Reputation: 643
I have a PySpark dataframe df1
. Its printSchema()
shows as below.
df1.printSchema()
root
|-- parent: struct (nullable = true)
| |-- childa: struct (nullable = true)
| | |-- x: string (nullable = true)
| | |-- y: string (nullable = true)
| | |-- z: string (nullable = true)
| |-- childb: struct (nullable = true)
| | |-- x: string (nullable = true)
| | |-- y: string (nullable = true)
| | |-- z: string (nullable = true)
| |-- childc: struct (nullable = true)
| | |-- x: string (nullable = true)
| | |-- y: string (nullable = true)
| | |-- z: string (nullable = true)
| |-- childd: struct (nullable = true)
| | |-- x: string (nullable = true)
| | |-- y: string (nullable = true)
| | |-- z: string (nullable = true)
df1.show(10,False)
----------------------------------------------------------------
|parent |
----------------------------------------------------------------
|[,[x_value, y_value, z_value], ,[x_value, y_value, z_value]] |
----------------------------------------------------------------
The df1.show()
shows that childb and childd are not null.

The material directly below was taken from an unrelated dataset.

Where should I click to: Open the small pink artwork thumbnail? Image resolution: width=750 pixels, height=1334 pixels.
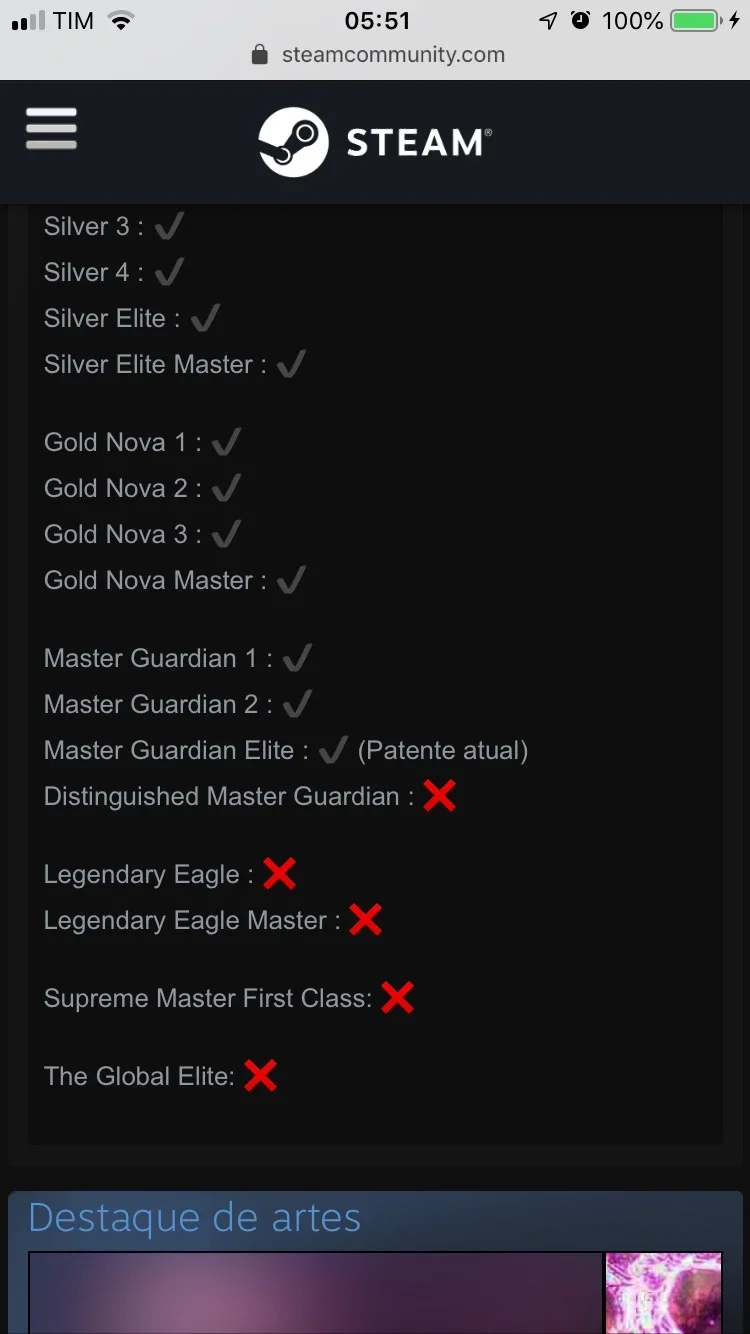pos(664,1293)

The below approach is giving me all the child struct field names into a list, which answered my above first requirement.
spark.sql("""select parent.* from df1""").schema.fieldNames()
Output:
[childa, childb, childc, childd]
Now I want to get only those child struct field names which are not null. I am expecting only childb and childd into a list.
Expected Output: [childb, childd]
Upvotes: 1
Views: 1016
Reputation: 42352
You can do check whether the fields are null using a filter and count:
non_null_fields = [
field
for field in df.select('parent.*').schema.fieldNames()
if df.filter('parent.%s is null' % field).count() == 0
]
which gives
['childb', 'childd']
Upvotes: 1